Droomjobs
Add a review FollowOverview
-
Sectors Construction / Facilities
-
Posted Jobs 0
-
Viewed 25
Company Description
DeepSeek’s First-generation Reasoning Models
DeepSeek’s first-generation reasoning models, achieving performance comparable to OpenAI-o1 throughout mathematics, code, and reasoning tasks.
Models
DeepSeek-R1
Distilled designs
DeepSeek team has shown that the reasoning patterns of bigger models can be distilled into smaller sized designs, resulting in much better performance compared to the thinking patterns found through RL on little designs.
Below are the models created via fine-tuning against several thick models extensively utilized in the research study community utilizing thinking data created by DeepSeek-R1. The examination results demonstrate that the distilled smaller sized dense models carry out exceptionally well on standards.

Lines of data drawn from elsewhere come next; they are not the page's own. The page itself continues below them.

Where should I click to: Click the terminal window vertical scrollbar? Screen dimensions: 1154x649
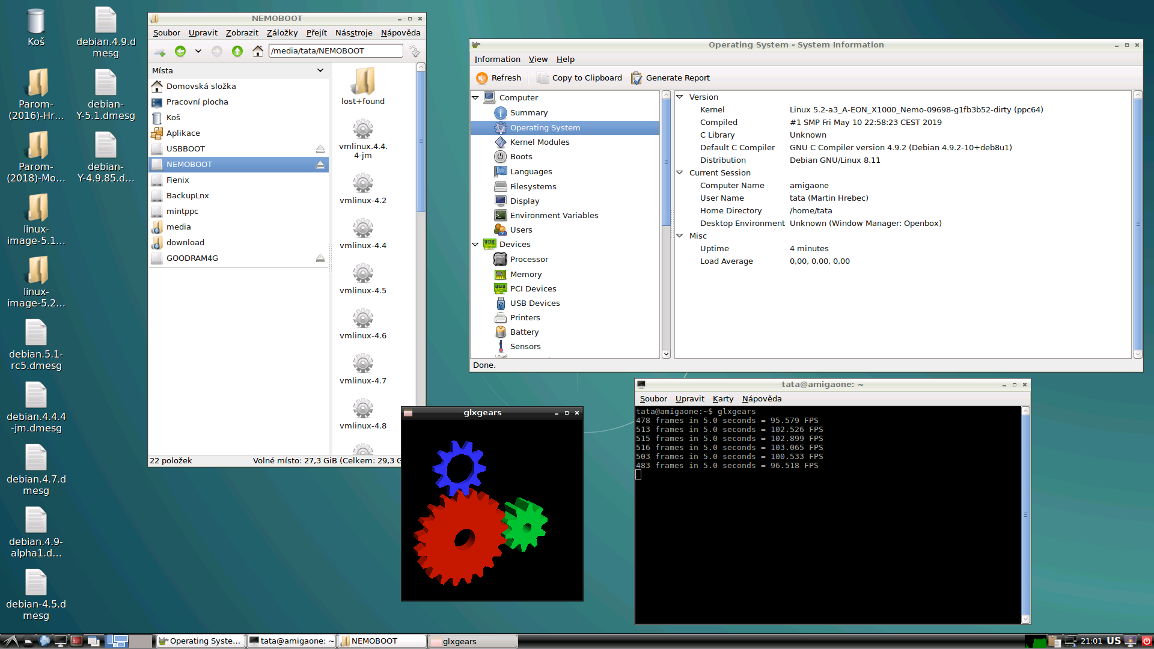(1025, 515)
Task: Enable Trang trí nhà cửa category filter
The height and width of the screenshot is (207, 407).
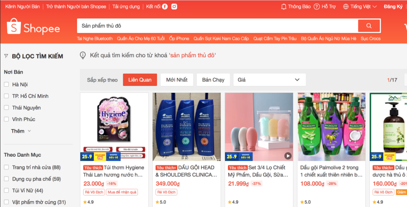Action: pos(6,167)
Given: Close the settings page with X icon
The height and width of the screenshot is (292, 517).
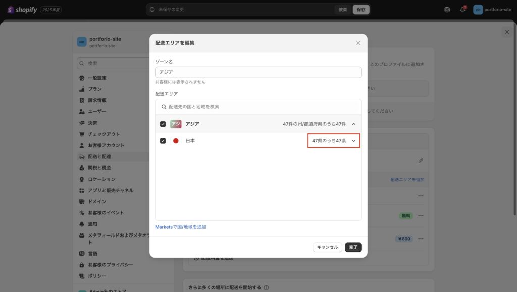Looking at the screenshot, I should tap(506, 32).
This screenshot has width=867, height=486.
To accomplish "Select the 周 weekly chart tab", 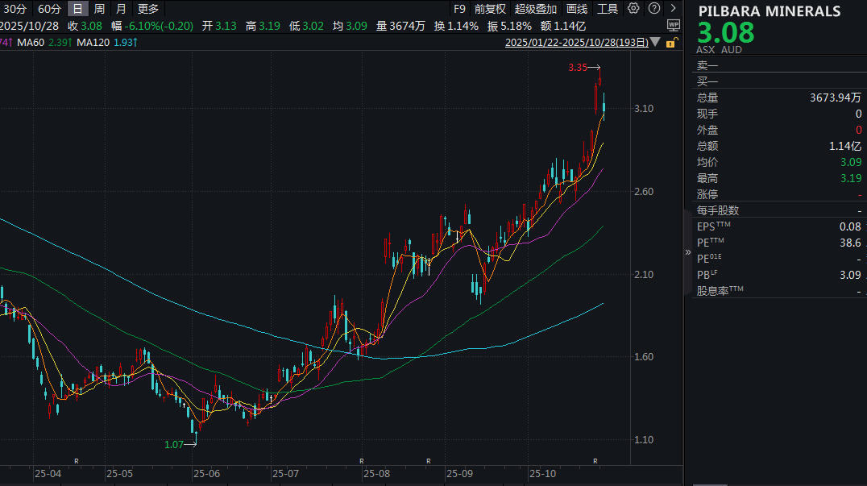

DeepSeek-R1-Distill-Qwen-1.5 B
DeepSeek-R1-Distill-Qwen-7B
DeepSeek-R1-Distill-Llama-8B
DeepSeek-R1-Distill-Qwen-14B
DeepSeek-R1-Distill-Qwen-32B
DeepSeek-R1-Distill-Llama-70B
License
The are certified under the MIT License. DeepSeek-R1 series support business usage, permit any modifications and derivative works, including, however not restricted to, distillation for training other LLMs.